Scale the data from its first line through the line that contains "pos(332,225)", including both ends. Reproduce every line, requests included, but multiply each coordinate in the answers by 2.4 and round it to a whole number, with halves rounded up.

------------------------------

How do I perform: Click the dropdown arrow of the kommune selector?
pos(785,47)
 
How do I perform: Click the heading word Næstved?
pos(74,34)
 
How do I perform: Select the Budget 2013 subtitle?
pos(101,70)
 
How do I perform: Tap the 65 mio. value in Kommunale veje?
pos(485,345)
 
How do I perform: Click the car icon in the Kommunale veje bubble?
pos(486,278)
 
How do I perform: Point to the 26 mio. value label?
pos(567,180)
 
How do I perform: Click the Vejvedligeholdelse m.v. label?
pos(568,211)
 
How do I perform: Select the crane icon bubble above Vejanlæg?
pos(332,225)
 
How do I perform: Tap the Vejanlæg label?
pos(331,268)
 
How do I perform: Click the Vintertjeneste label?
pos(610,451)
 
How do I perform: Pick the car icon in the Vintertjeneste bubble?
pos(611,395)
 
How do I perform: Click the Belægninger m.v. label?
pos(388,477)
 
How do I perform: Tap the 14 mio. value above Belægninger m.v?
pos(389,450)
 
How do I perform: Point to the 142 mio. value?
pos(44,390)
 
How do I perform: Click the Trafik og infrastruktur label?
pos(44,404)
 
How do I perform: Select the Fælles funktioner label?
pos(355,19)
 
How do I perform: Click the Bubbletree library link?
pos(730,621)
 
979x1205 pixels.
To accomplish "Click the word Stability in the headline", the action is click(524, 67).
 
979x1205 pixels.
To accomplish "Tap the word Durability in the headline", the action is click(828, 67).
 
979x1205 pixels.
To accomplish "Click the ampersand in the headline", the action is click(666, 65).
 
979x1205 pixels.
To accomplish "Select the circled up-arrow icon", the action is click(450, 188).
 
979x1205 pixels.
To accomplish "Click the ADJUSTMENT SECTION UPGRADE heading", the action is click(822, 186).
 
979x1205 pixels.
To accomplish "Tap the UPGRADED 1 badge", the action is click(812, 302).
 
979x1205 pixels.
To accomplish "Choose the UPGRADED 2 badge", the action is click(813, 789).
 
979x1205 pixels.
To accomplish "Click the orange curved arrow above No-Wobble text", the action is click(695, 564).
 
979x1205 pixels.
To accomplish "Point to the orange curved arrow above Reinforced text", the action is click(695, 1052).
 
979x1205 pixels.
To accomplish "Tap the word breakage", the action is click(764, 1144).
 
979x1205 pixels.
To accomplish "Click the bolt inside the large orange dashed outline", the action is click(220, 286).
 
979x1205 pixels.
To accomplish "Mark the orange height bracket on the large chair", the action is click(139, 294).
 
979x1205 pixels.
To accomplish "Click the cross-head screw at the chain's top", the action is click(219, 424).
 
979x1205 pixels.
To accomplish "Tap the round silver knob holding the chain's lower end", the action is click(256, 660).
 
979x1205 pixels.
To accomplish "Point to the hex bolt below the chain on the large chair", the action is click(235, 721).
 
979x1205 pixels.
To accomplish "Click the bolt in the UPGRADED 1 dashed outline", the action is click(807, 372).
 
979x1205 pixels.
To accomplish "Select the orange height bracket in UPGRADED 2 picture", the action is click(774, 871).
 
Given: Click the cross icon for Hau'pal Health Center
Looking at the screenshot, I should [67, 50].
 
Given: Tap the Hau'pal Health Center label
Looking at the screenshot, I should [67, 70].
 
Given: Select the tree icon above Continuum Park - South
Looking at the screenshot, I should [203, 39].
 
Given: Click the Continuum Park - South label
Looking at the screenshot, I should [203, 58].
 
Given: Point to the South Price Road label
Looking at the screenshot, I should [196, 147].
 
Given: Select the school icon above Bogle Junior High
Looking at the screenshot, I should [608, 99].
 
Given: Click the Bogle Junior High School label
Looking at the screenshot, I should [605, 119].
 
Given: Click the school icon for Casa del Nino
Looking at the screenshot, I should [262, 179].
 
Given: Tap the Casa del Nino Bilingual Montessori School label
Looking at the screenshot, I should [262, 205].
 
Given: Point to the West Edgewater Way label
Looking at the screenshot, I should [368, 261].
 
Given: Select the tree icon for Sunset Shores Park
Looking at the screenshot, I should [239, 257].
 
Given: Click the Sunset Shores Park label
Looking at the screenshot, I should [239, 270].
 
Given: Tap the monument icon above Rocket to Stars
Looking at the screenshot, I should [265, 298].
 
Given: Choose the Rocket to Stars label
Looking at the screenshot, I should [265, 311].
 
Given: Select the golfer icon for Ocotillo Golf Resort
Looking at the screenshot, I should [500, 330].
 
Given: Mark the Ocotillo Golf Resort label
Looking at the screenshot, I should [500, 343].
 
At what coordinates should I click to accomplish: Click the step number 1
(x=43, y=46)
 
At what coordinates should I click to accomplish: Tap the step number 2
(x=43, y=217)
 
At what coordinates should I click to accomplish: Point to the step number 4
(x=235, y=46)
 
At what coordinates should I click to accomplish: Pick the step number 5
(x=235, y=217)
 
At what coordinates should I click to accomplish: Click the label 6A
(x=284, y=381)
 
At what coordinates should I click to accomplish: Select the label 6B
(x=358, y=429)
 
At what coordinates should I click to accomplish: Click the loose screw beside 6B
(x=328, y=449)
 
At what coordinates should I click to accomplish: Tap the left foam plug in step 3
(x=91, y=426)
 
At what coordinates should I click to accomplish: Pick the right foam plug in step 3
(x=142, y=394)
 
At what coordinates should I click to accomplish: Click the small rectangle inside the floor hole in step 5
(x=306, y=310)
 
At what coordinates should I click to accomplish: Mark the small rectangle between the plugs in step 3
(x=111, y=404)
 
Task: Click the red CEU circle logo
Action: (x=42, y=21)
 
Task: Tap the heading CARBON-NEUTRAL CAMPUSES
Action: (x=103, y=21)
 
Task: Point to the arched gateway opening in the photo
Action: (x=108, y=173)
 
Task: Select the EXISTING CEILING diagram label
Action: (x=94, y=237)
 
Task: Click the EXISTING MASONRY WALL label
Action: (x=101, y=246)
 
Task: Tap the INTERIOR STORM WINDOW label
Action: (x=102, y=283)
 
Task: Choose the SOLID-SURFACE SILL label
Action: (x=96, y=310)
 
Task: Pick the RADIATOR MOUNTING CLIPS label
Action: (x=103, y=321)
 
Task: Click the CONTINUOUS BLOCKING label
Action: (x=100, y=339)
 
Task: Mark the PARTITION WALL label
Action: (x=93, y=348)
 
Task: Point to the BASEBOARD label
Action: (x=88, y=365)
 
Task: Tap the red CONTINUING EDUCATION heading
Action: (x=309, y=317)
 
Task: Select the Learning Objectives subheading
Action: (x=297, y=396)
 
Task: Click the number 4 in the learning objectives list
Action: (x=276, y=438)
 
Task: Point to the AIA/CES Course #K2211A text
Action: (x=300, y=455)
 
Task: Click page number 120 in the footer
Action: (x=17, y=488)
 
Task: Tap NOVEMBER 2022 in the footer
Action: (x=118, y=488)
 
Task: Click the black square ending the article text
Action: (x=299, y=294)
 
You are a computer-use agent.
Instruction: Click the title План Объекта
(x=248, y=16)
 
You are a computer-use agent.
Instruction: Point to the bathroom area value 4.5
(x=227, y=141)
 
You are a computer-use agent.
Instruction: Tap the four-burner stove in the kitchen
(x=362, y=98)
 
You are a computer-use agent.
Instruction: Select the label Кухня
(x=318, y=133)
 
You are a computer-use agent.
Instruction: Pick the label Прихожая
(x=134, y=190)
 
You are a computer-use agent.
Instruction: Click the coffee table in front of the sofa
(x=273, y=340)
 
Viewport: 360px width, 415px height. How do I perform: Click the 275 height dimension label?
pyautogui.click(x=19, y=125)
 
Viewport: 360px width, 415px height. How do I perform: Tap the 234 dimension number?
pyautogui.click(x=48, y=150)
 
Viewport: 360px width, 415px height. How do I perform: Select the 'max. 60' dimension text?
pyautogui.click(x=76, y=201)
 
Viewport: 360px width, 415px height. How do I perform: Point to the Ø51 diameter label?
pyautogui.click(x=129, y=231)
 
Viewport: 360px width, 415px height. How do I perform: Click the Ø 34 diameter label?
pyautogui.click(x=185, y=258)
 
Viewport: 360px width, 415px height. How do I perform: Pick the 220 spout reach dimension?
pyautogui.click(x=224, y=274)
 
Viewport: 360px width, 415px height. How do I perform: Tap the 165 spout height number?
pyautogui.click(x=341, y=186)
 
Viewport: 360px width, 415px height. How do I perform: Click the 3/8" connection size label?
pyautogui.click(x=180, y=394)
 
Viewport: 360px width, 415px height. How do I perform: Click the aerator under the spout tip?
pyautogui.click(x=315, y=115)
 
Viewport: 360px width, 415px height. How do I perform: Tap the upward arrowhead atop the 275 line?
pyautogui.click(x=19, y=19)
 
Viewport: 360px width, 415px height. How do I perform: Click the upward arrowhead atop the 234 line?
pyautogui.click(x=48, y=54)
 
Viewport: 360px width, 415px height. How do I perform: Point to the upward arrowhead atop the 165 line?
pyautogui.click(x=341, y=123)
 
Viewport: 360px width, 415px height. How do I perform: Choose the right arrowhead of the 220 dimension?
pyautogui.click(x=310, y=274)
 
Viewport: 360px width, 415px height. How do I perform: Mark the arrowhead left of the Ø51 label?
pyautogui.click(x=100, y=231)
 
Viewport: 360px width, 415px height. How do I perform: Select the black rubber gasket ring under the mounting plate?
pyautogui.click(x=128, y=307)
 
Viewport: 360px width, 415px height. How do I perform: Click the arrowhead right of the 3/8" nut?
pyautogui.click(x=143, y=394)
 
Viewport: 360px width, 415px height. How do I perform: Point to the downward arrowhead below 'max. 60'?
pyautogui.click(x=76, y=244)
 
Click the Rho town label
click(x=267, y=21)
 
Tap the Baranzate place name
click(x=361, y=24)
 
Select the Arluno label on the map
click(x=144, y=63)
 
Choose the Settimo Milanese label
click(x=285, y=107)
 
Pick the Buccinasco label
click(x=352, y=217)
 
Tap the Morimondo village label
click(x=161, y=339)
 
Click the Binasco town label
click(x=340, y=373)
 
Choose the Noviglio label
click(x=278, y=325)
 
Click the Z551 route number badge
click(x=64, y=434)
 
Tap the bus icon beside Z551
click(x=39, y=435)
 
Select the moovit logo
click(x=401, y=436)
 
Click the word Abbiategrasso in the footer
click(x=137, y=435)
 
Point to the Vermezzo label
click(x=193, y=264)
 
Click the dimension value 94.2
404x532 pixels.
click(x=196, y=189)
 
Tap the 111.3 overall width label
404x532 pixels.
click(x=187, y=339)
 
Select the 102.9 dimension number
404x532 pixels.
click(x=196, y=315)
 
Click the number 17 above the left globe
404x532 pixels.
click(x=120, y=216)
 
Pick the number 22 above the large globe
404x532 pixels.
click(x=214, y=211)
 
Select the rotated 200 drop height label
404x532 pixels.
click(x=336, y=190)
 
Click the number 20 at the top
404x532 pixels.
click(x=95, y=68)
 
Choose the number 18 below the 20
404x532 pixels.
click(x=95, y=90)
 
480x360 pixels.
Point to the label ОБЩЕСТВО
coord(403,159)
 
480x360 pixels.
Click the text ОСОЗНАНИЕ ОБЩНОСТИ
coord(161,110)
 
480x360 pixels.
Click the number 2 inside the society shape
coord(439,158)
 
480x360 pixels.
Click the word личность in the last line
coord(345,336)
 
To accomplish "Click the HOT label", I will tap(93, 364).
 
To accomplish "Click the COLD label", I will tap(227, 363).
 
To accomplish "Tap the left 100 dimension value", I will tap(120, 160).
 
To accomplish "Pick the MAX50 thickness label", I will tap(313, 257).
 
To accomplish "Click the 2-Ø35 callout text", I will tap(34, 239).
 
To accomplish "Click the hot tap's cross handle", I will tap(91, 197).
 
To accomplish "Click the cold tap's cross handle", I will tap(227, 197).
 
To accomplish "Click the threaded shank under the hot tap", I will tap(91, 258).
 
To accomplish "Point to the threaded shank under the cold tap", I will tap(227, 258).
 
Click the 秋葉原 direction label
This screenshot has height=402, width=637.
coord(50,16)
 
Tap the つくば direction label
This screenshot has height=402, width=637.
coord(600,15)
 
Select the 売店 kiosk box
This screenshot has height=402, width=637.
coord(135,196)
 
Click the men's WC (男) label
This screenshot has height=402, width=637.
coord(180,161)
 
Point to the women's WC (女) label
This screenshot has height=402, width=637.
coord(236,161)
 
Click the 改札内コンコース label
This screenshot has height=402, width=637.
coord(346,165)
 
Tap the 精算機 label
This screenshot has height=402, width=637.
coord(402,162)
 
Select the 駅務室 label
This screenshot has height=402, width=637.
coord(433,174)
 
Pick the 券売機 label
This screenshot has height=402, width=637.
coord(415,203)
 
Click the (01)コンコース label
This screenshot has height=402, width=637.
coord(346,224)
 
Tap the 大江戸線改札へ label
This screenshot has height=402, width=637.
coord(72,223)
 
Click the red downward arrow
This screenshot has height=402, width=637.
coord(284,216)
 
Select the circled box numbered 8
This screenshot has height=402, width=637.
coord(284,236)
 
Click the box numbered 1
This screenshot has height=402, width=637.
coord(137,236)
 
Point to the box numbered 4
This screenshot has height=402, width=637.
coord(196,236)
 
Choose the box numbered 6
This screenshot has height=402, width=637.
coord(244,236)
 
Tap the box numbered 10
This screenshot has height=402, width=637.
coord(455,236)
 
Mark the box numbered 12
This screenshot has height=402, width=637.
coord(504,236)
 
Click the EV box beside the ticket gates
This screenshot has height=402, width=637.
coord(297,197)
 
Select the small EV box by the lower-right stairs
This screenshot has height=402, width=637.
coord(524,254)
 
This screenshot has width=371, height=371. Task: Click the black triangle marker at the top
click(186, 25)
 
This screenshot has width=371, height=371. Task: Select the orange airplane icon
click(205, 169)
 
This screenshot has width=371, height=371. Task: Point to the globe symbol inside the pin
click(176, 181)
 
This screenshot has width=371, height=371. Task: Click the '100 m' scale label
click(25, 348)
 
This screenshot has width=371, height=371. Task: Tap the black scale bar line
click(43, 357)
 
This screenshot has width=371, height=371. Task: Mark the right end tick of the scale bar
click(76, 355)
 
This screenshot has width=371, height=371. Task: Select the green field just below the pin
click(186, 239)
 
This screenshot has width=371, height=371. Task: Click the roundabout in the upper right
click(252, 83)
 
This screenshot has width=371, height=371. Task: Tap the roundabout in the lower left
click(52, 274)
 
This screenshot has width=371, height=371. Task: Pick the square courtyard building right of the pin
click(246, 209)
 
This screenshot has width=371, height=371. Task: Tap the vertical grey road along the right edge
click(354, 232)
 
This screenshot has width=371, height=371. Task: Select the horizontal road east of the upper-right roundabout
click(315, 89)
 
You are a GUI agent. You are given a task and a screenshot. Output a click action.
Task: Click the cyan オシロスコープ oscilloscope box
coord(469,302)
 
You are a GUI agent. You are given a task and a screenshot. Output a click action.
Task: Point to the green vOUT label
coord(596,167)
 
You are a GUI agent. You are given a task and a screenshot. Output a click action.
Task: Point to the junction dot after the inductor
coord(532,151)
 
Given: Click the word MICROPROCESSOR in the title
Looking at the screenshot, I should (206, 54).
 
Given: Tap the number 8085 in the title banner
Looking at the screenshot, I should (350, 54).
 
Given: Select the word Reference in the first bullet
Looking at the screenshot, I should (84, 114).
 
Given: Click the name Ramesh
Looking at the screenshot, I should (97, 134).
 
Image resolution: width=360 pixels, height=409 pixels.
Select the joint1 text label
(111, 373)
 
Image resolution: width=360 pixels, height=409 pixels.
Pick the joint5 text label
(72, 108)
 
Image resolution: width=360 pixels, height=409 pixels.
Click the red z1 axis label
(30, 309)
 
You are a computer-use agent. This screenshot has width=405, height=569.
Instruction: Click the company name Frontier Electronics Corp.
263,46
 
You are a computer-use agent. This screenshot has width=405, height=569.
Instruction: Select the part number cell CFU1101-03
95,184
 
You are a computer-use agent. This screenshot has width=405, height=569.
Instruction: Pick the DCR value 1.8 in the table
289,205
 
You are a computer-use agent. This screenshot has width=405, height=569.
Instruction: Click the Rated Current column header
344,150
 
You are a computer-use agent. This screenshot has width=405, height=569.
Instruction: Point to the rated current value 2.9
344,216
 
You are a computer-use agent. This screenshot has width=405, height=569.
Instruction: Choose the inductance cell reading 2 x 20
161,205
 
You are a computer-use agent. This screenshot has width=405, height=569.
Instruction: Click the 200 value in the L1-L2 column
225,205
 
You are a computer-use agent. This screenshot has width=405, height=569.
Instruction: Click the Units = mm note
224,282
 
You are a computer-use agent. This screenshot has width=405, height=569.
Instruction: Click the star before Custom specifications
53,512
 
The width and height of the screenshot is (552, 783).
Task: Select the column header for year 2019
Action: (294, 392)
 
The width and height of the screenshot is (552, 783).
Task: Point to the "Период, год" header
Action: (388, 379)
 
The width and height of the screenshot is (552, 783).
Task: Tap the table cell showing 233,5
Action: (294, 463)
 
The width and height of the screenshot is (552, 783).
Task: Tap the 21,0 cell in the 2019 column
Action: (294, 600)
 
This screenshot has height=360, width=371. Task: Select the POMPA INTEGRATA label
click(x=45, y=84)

------------------------------

- Answer to this task -
How do I perform: Click the dropdown arrow of the kommune selector?
pos(1884,113)
 
How do I perform: Click the heading word Næstved?
pos(178,82)
 
How do I perform: Select the Budget 2013 subtitle?
pos(242,168)
 
How do I perform: Tap the 65 mio. value in Kommunale veje?
pos(1164,828)
 
How do I perform: Click the car icon in the Kommunale veje bubble?
pos(1166,667)
 
How do I perform: Point to the 26 mio. value label?
pos(1361,432)
 
How do I perform: Click the Vejvedligeholdelse m.v. label?
pos(1363,506)
 
How do I perform: Select the crane icon bubble above Vejanlæg?
pos(797,540)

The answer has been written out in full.